Lesson 5: Batch Processing vs Streaming
Course: Data Engineering | Duration: 40 minutes | Level: Intermediate
Learning Objectives
By the end of this lesson, you will be able to:
- Define batch processing and explain when it is the appropriate choice
- Define streaming processing and describe the problems it solves
- Compare the operational complexity of batch and streaming systems
- Identify micro-batching as a middle-ground pattern
- Apply the batch vs streaming decision framework to realistic use cases
Prerequisites
- Lesson 4: Data Pipeline Concepts
Part 1: Batch Processing
Batch processing is the practice of collecting data over a period of time and processing all of it together as a single unit of work — a "batch" — at a scheduled interval.
This is the oldest and most common paradigm in data engineering. End-of-day batch jobs were the norm in enterprise data warehousing for decades, and they remain the dominant pattern today even as streaming has matured.
In a batch pipeline, data accumulates in a source system throughout the day. At a scheduled time — midnight, or every hour, or every 15 minutes — the pipeline wakes up, extracts all the data that has accumulated since the last run, transforms it, and loads it into the destination. The pipeline then sleeps until the next scheduled run.
Concrete examples of batch processing:
A nightly sales report pipeline runs at 2 AM. It extracts all orders placed between midnight yesterday and midnight today from the order database, joins them with product and customer tables, calculates revenue and margin by category, and populates the daily_sales table in the data warehouse. By the time the VP of Sales opens their Looker dashboard at 8 AM, the data is there.
An hourly customer activity pipeline extracts new events from the event database every hour on the hour. It deduplicates events, enriches them with user profile data, and appends them to the user_activity_facts table. Analysts querying this table get data that is at most one hour stale.
A weekly financial reconciliation job runs every Sunday night.
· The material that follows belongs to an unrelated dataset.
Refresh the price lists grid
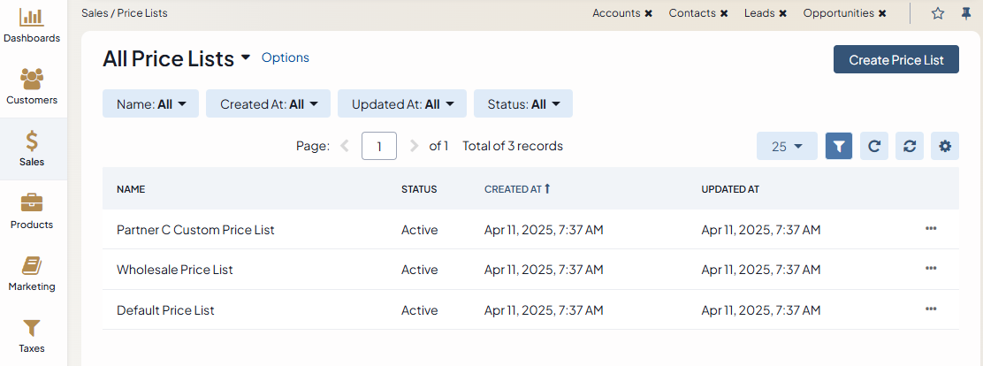This screenshot has width=983, height=366. pos(874,146)
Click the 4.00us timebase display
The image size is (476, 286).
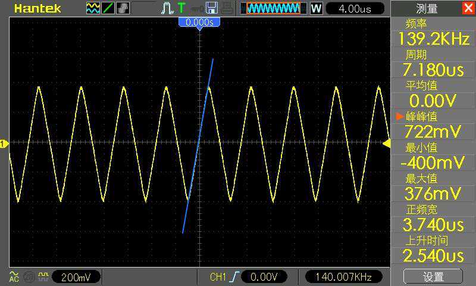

It pulls transaction data from the payment processor, compares it against the internal accounting system, flags discrepancies, and produces a report for the finance team.
The key characteristic of batch processing is latency tolerance. The pipeline does not need to react to data as it arrives — it is acceptable for data to be hours old when it reaches the destination. This tolerance is what makes batch processing operationally simple: you schedule a job, it runs, and you do not need to maintain persistent connection to data sources.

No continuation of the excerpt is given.